=== WHAT YOU SHOULD DO ===
Edit the items below so that each "Instruction" becomes "Command", and leave every other part unchanged.

=== Items excerpted from a collection ===
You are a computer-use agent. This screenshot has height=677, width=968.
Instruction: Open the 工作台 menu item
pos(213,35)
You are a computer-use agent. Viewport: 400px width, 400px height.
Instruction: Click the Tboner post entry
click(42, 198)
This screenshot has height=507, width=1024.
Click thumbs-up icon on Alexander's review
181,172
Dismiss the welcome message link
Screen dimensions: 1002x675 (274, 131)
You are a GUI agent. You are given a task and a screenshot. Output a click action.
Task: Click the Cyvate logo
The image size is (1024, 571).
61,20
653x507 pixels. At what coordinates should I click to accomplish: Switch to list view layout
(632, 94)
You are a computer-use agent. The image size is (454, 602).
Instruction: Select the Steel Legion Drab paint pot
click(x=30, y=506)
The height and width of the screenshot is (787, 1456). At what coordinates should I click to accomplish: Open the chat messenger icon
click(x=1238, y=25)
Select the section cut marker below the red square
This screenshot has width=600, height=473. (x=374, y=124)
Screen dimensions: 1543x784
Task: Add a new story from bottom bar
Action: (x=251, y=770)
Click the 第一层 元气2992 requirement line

=== RESPONSE FOR THIS EXERCISE ===
You are a computer-use agent. This screenshot has height=677, width=968.
Command: Open the 工作台 menu item
pos(213,35)
You are a computer-use agent. Viewport: 400px width, 400px height.
Command: Click the Tboner post entry
click(42, 198)
This screenshot has height=507, width=1024.
Click thumbs-up icon on Alexander's review
181,172
Dismiss the welcome message link
Screen dimensions: 1002x675 (274, 131)
You are a GUI agent. You are given a task and a screenshot. Output a click action.
Task: Click the Cyvate logo
The image size is (1024, 571).
61,20
653x507 pixels. At what coordinates should I click to accomplish: Switch to list view layout
(632, 94)
You are a computer-use agent. The image size is (454, 602).
Command: Select the Steel Legion Drab paint pot
click(x=30, y=506)
The height and width of the screenshot is (787, 1456). At what coordinates should I click to accomplish: Open the chat messenger icon
click(x=1238, y=25)
Select the section cut marker below the red square
This screenshot has width=600, height=473. (x=374, y=124)
Screen dimensions: 1543x784
Task: Add a new story from bottom bar
Action: (x=251, y=770)
Click the 第一层 元气2992 requirement line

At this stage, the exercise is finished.